#### Article
________________________

About a month or so ago I began volunteering for a local hospice organization called Heartland Hospice. My job is pretty basic: I visit with Margaret (not her real name) about once a week. We sit a foot apart, she in her wheelchair and I in a straight-backed chair. We look each other straight in the eyes and we talk. It’s pretty simple and Margaret makes it easy on me, as she’s quite the talker.
But our relationship is different from any other I have ever had and here’s why: From visit to visit Margaret doesn’t remember me, although she’s always enthusiastic about having someone to talk to. Like many older adults (Margaret is going to be 98 this year!), her memory is not good and so she often asks me the same questions multiple times during the hour of our visit.
And, of course, she tells me the same stories every time I visit because, after all, she’s never met me before. So I get to hear again and again about her early life in North St. Louis, about walking through Fairgrounds Park to get to the then-new Beaumont High School (where my parents would also attend a few years later), about her wanting to be a dancer but her mother refusing to allow her daughter to “take to the stage,” about her father calling her “tin ear” because she would be so engrossed in a book she didn’t hear him calling her to dinner. She talks about her two marriages (one of 40-something years and the other, later in life, of about ten years). She tells me of her two sons, one who died in his 40s and one who lives in Florida now. Or maybe Texas. That part of the story sometimes changes.
I’m not poking fun of her memory, for I know it’s just a matter of time before that very fate may befall me or someone I love. “And so it goes,” as Kurt Vonnegut once so famously wrote.
But what I’ve come to learn during my short time with Margaret is this: I’m not visiting her and listening to her stories so we can build a relationship, for we don’t grow closer each time we meet; we just start over. So it’s not our relationship that matters to Margaret, it’s just my presence. It’s just that moment, that hour or so of having someone willing to listen, to lay a hand on her hand, to laugh at her jokes. Who doesn’t want and need that?
I had to learn to let go of the notion that we tell each other stories in order to build a friendship. For that’s how we generally make true friends. We share enough of ourselves over time through our stories that we become intimate and integral parts of each other’s lives. But not so for Margaret and me. For us, there’s just one hour and then we start again.
But that period of being authentically present to one another is enough. It must be. It’s all Margaret can muster right now. But it’s worth it. Her eyes sparkle when she tells me her stories, enthralled once more at the notion of taking to the stage with her dancing instructor, of skimming across the surface of the frozen lake at Fairgrounds Park, of finding love once again late in life. My presence is all that matters to her, and it’s all I have to offer. Margaret doesn’t know she’s a part of a hospice program, although she knows she’s 98 and time is short.

________________________

#### Problem set
a) Do these statements agree with the hospice essay? (i) Margaret will turn 98 this year. (ii) The writer visits Margaret about twice a week. (iii) Margaret knows she is part of a hospice program. For each, answer yes or no and quote the words of the essay that decide it.
b) Repeat everything in the hospice essay from "And, of course, she" down to "story sometimes changes.".
c) In the hospice essay, what nickname did Margaret's father give her?

#### Dataset section
________________________

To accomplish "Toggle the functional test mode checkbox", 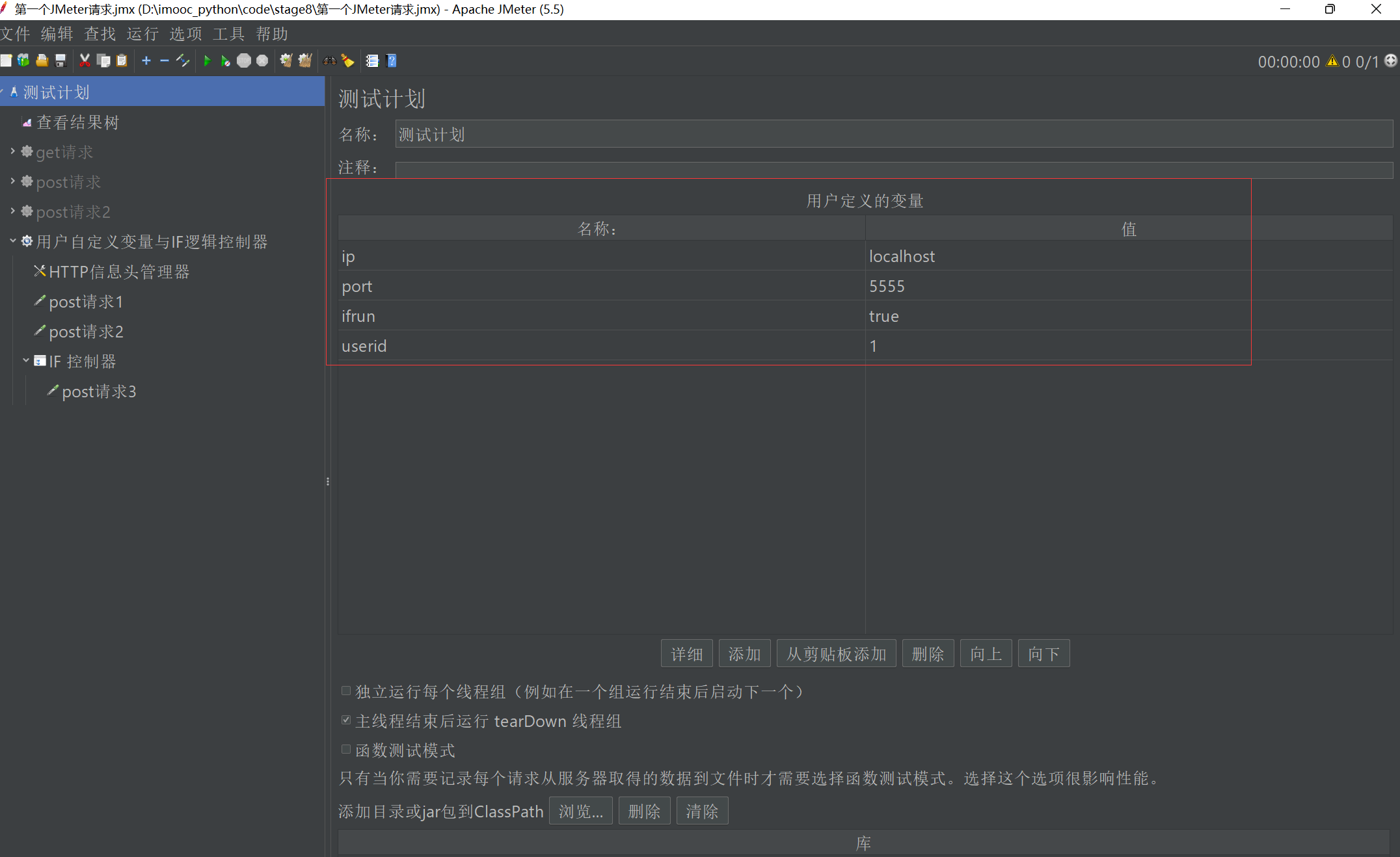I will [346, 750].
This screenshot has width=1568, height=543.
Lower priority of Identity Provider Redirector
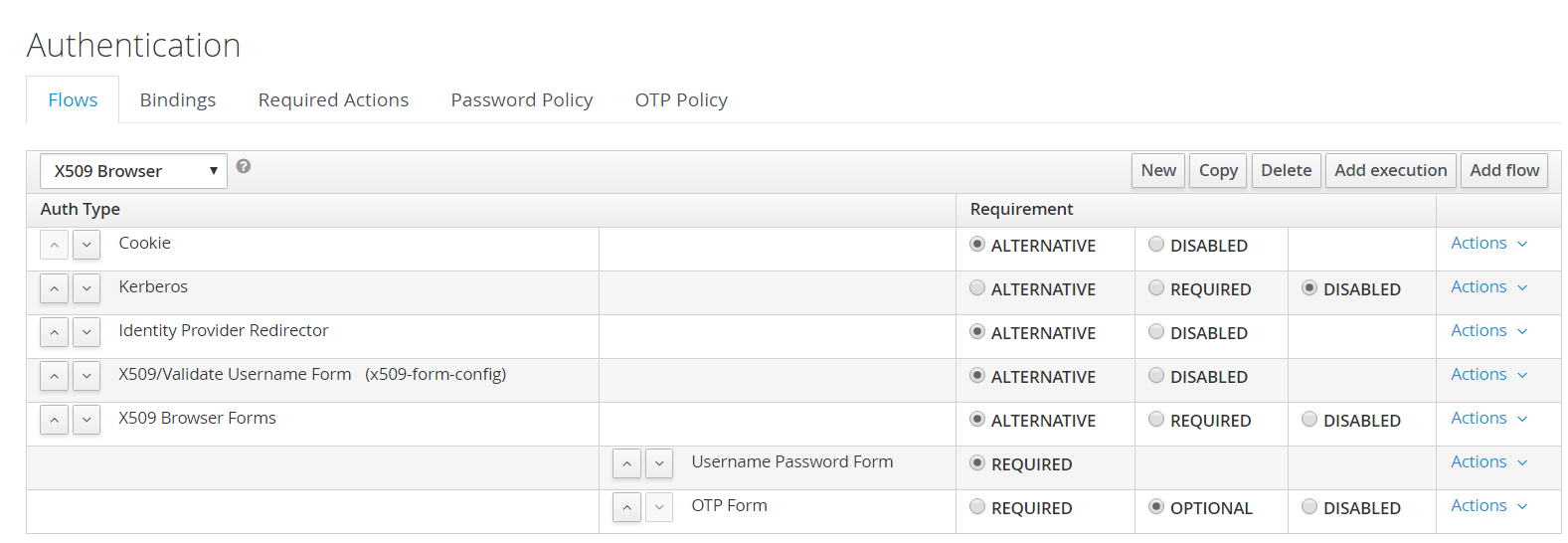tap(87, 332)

________________________

#### Outputs
a)
(i) Yes: "Margaret is going to be 98 this year!"
(ii) No: "I visit with Margaret (not her real name) about once a week."
(iii) No: "Margaret doesn’t know she’s a part of a hospice program"

b)
And, of course, she tells me the same stories every time I visit because, after all, she’s never met me before. So I get to hear again and again about her early life in North St. Louis, about walking through Fairgrounds Park to get to the then-new Beaumont High School (where my parents would also attend a few years later), about her wanting to be a dancer but her mother refusing to allow her daughter to “take to the stage,” about her father calling her “tin ear” because she would be so engrossed in a book she didn’t hear him calling her to dinner. She talks about her two marriages (one of 40-something years and the other, later in life, of about ten years). She tells me of her two sons, one who died in his 40s and one who lives in Florida now. Or maybe Texas. That part of the story sometimes changes.

c) "Tin ear."